• Exercise directions: Starting at the line that has "Dec (19, 2328)" and stopping after the line that has "June 2015 (23, 2057)", reproduce the listing below exactly; omit everything else.

• Data supplied:

================================

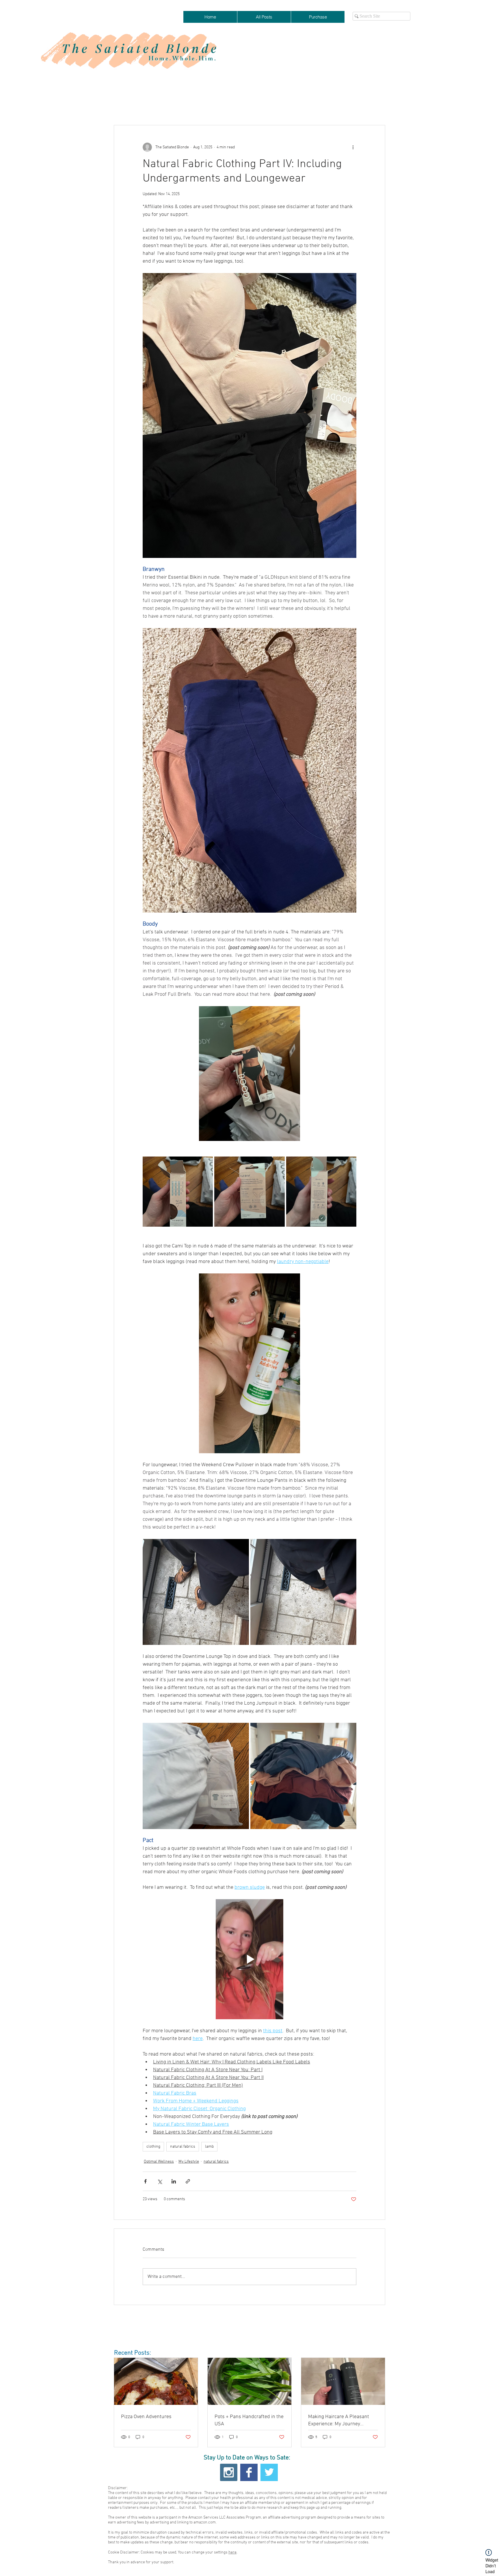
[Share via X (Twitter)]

================================

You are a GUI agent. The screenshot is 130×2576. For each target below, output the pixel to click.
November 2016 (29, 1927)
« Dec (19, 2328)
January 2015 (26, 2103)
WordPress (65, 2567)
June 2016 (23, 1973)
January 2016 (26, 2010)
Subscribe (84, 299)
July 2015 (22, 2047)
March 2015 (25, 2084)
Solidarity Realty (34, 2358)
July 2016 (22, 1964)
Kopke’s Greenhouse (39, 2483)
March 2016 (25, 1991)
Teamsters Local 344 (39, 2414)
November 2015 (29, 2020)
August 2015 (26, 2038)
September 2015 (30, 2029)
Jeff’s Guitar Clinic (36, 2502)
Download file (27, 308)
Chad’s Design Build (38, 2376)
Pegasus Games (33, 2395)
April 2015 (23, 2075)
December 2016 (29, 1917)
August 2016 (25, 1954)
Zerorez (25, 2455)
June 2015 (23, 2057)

================================

• Answer to this exercise:
« Dec (19, 2328)
January 2015 (26, 2103)
WordPress (65, 2567)
June 2016 (23, 1973)
January 2016 (26, 2010)
Subscribe (84, 299)
July 2015 (22, 2047)
March 2015 (25, 2084)
Solidarity Realty (34, 2358)
July 2016 (22, 1964)
Kopke’s Greenhouse (39, 2483)
March 2016 (25, 1991)
Teamsters Local 344 (39, 2414)
November 2015 (29, 2020)
August 2015 (26, 2038)
September 2015 (30, 2029)
Jeff’s Guitar Clinic (36, 2502)
Download file (27, 308)
Chad’s Design Build (38, 2376)
Pegasus Games (33, 2395)
April 2015 (23, 2075)
December 2016 (29, 1917)
August 2016 (25, 1954)
Zerorez (25, 2455)
June 2015 (23, 2057)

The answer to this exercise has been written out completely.